■ **Do this**: Turn every line of the items below into a Markdown table with the columns "Row" and "Line", skipping blank lines and leaving the pictures out.

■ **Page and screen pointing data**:
· · · · ·

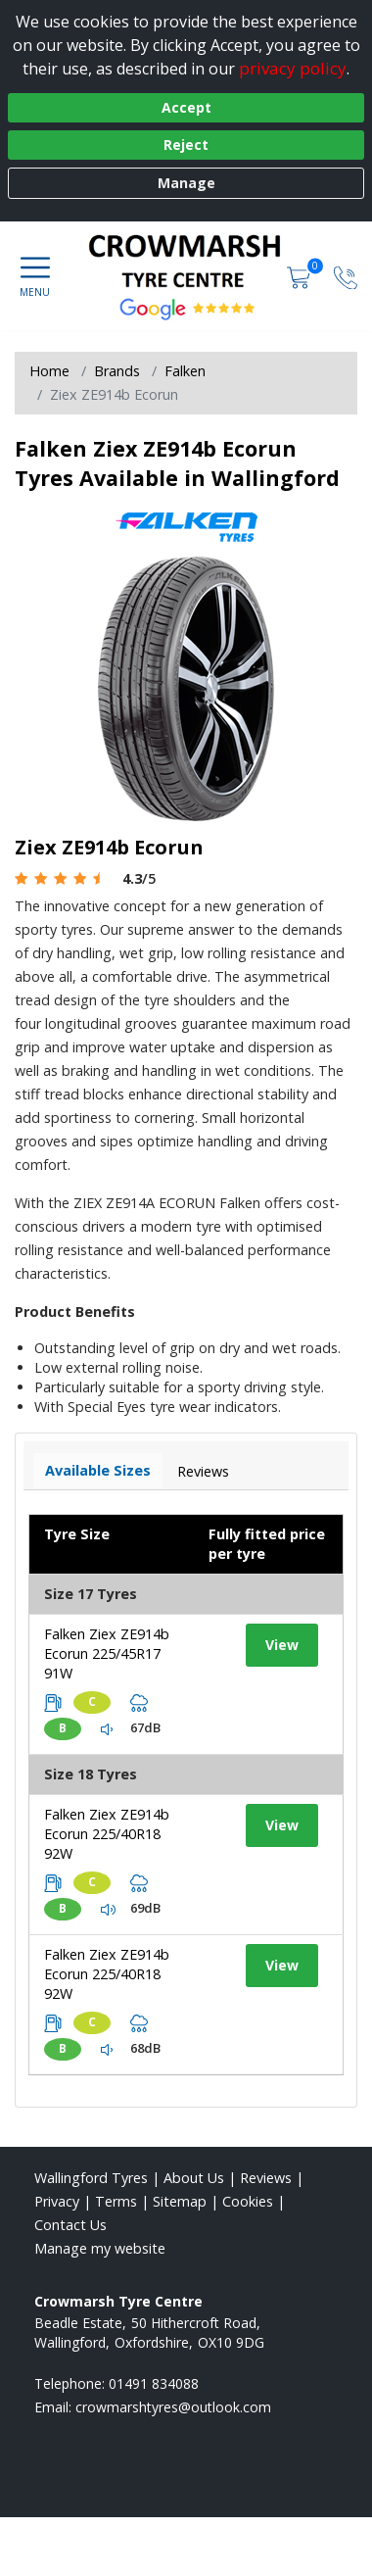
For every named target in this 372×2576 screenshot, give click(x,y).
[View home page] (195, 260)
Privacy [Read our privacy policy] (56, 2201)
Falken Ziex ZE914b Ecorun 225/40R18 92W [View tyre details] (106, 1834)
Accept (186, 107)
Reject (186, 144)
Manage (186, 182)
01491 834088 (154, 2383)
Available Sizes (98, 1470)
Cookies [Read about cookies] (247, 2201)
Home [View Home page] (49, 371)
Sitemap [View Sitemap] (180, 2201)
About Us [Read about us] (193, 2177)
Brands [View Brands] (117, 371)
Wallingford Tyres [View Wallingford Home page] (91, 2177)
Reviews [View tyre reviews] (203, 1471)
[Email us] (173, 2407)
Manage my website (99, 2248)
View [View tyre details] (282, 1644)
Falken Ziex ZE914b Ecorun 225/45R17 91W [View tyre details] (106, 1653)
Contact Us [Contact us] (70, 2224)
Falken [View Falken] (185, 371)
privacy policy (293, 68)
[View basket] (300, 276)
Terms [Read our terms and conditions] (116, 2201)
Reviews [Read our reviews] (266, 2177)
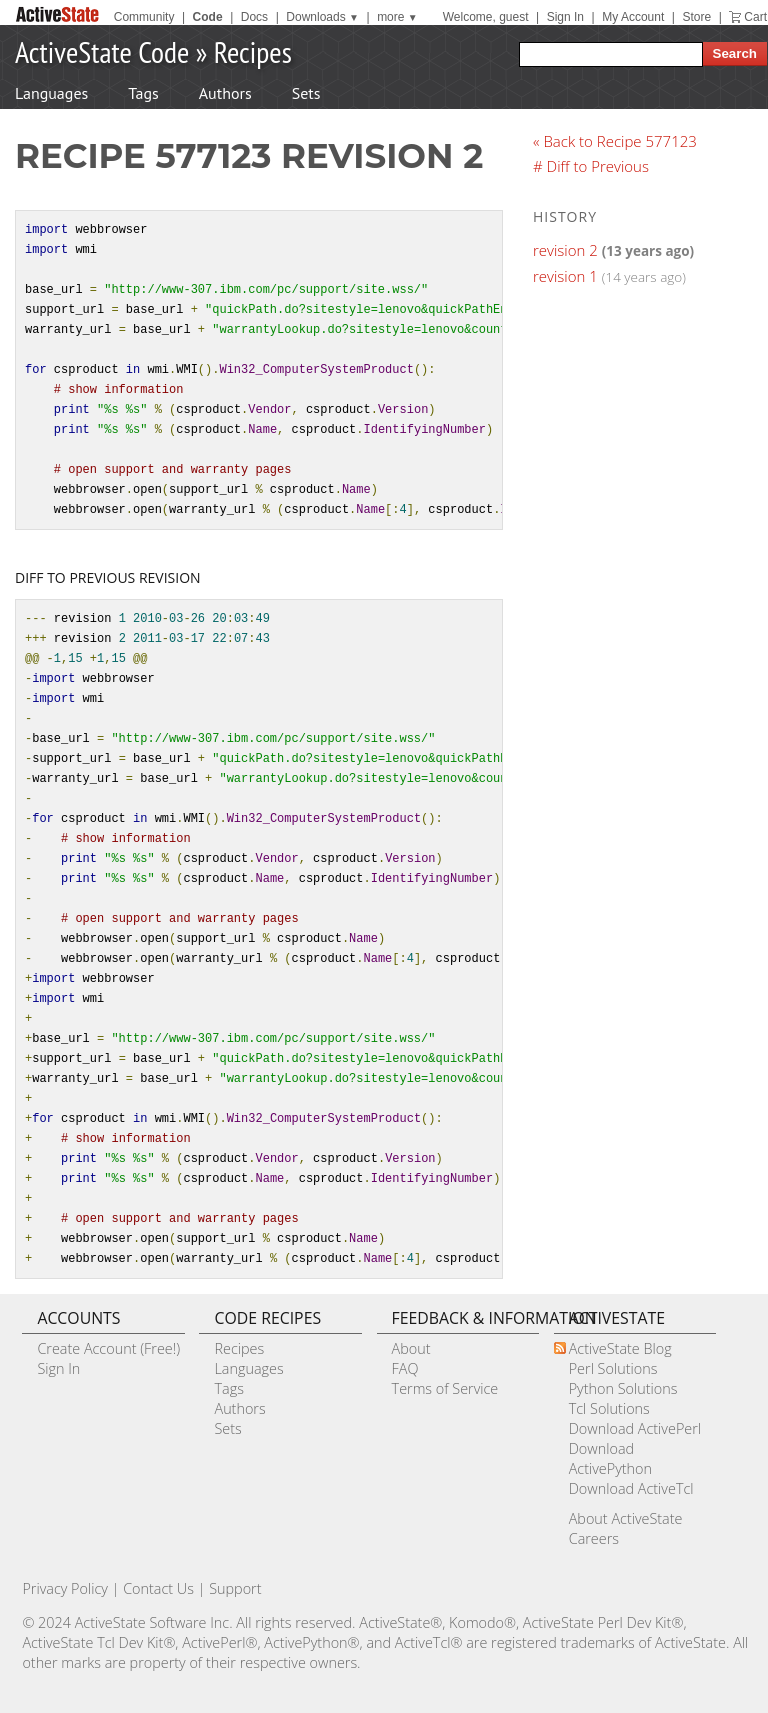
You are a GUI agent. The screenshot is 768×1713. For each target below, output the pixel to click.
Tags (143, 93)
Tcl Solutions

· · · · ·

■ **Exercise solution**:
| Row | Line |
|---|---|
| 1 | For every named target in this 372×2576 screenshot, give click(x,y). |
| 2 | [View home page] (195, 260) |
| 3 | Privacy [Read our privacy policy] (56, 2201) |
| 4 | Falken Ziex ZE914b Ecorun 225/40R18 92W [View tyre details] (106, 1834) |
| 5 | Accept (186, 107) |
| 6 | Reject (186, 144) |
| 7 | Manage (186, 182) |
| 8 | 01491 834088 (154, 2383) |
| 9 | Available Sizes (98, 1470) |
| 10 | Cookies [Read about cookies] (247, 2201) |
| 11 | Home [View Home page] (49, 371) |
| 12 | Sitemap [View Sitemap] (180, 2201) |
| 13 | About Us [Read about us] (193, 2177) |
| 14 | Brands [View Brands] (117, 371) |
| 15 | Wallingford Tyres [View Wallingford Home page] (91, 2177) |
| 16 | Reviews [View tyre reviews] (203, 1471) |
| 17 | [Email us] (173, 2407) |
| 18 | Manage my website (99, 2248) |
| 19 | View [View tyre details] (282, 1644) |
| 20 | Falken Ziex ZE914b Ecorun 225/45R17 91W [View tyre details] (106, 1653) |
| 21 | Contact Us [Contact us] (70, 2224) |
| 22 | Falken [View Falken] (185, 371) |
| 23 | privacy policy (293, 68) |
| 24 | [View basket] (300, 276) |
| 25 | Terms [Read our terms and conditions] (116, 2201) |
| 26 | Reviews [Read our reviews] (266, 2177) |
| 27 | You are a GUI agent. The screenshot is 768×1713. For each target below, output the pixel to click. |
| 28 | Tags (143, 93) |
| 29 | Tcl Solutions |